Another interesting fact I recently learned about the horseshoe crab’s tail: there are photoreceptors on the tail.

What is a photoreceptor?  A photoreceptor is basically a cell that responds to light.

Horseshoe crabs also have 9 eyes and their vision, as we understand it, is very poor. However, they use their eyes and the photoreceptors to navigate their environment.

This gives new meaning to the expression “eyes behind your head”.

 

 

 

Blue Bloods

May begins the month I volunteer at the local Marsh.

Little by little I will share this with you.

Also this month horseshoe crabs begin their mating and egg laying on the shores of the Atlantic and on the beaches of Asia as well.

They frighten a lot of people.  They are living fossils people fear because of the way they look.

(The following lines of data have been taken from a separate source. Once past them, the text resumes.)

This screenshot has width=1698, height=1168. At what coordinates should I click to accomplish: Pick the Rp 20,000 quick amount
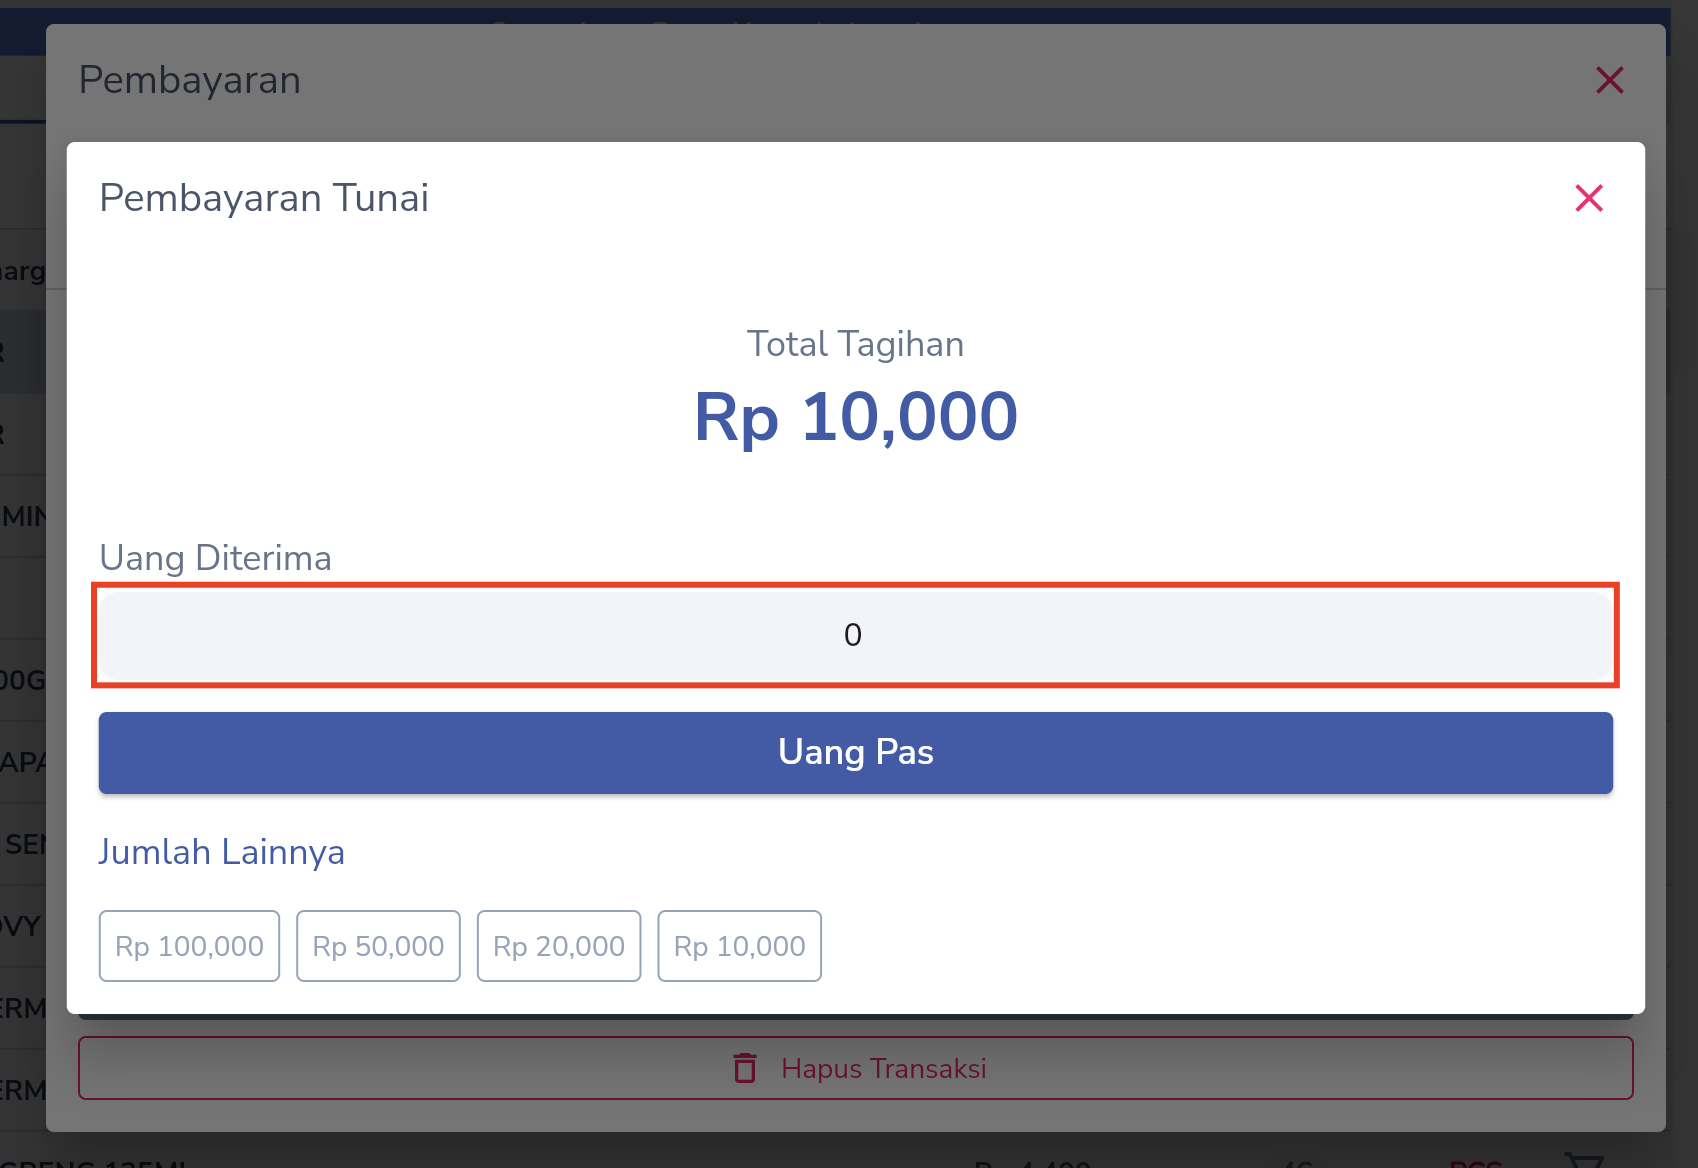[559, 946]
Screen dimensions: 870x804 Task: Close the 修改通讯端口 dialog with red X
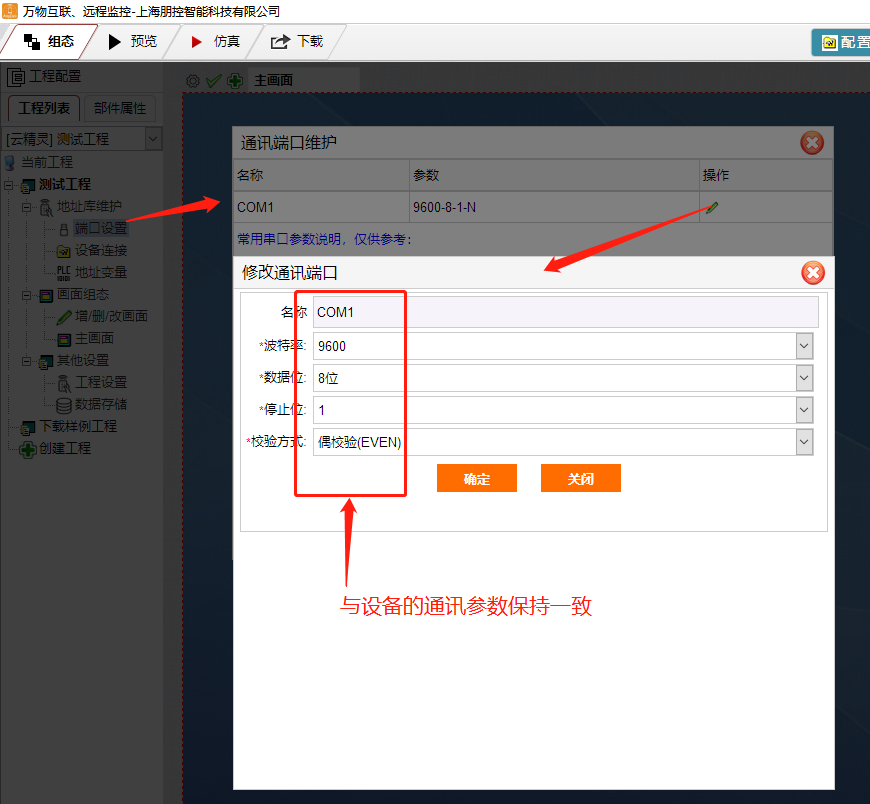click(813, 272)
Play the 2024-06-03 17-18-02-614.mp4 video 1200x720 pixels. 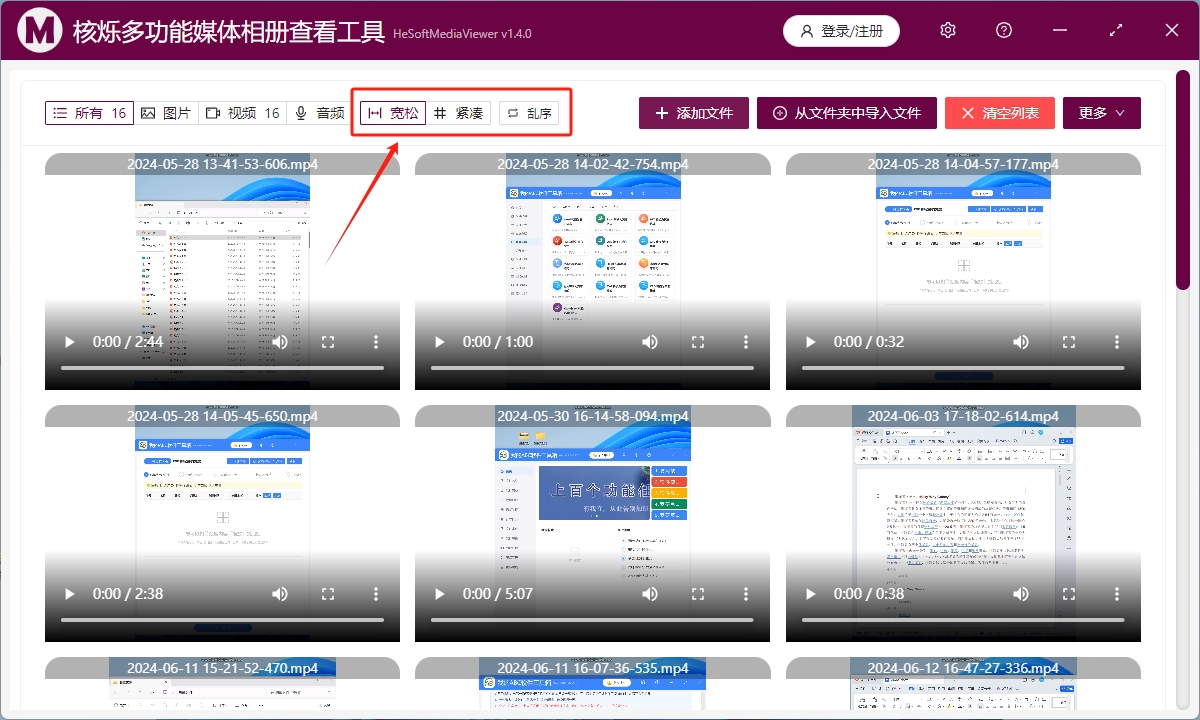(x=810, y=594)
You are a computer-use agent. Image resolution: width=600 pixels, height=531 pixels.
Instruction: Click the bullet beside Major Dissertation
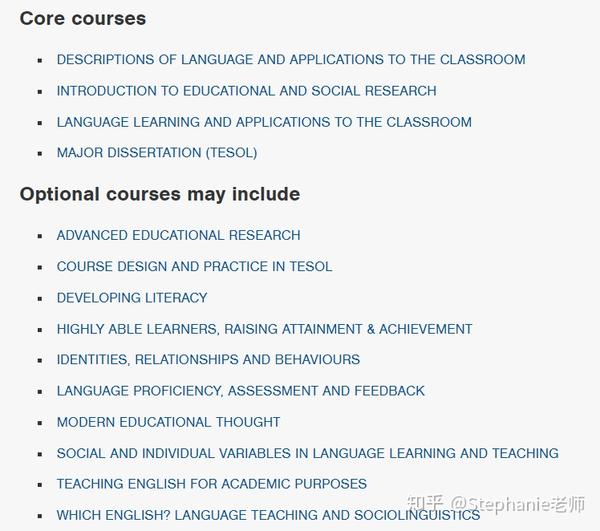click(x=40, y=154)
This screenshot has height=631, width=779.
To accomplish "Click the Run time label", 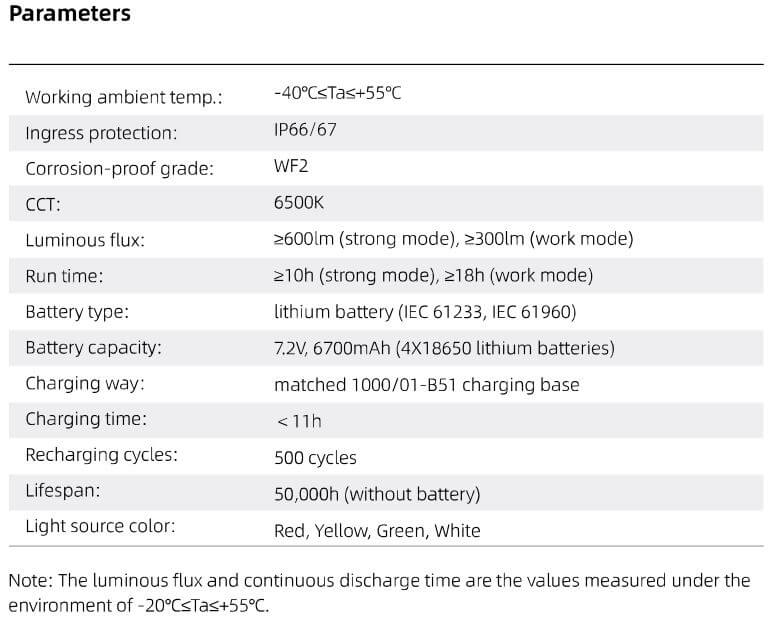I will point(64,276).
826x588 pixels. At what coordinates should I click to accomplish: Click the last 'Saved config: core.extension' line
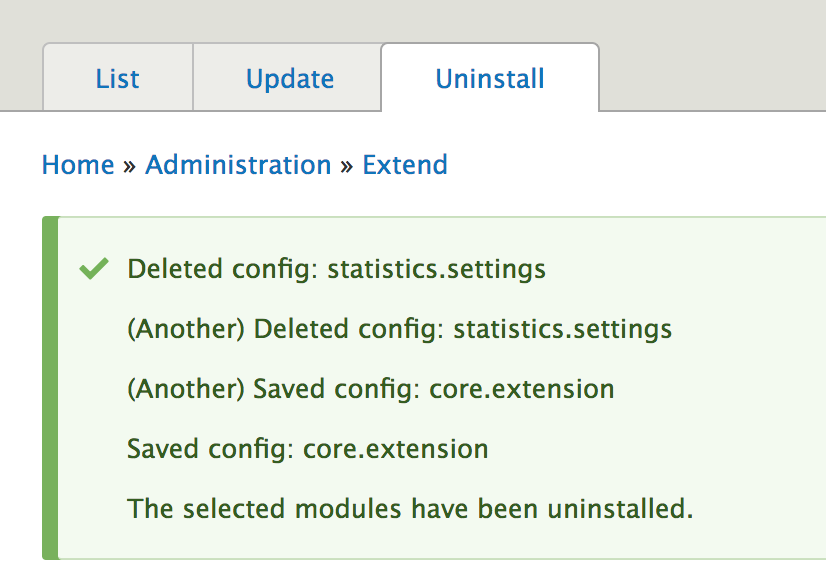point(307,449)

Yet they save human lives each and every day.

Have you been to the hospital and/ or had a transplant?  Horseshoe crab blood is used to test for the dreaded Ecoli bacteria on medical equipment and instruments.

Humans have red blood due to the high iron content and horseshoe crabs have blue blood due to high copper content.  They also have a a chemical in their blood called LAL: limulus amebocyte lysate.  LAL is the only (yes, only) chemical on earth, so far, that can be used to test on medical equipment.

Thank a horseshoe crab for helping to save your life or the life of someone you know and for helping to make medical procedures possible.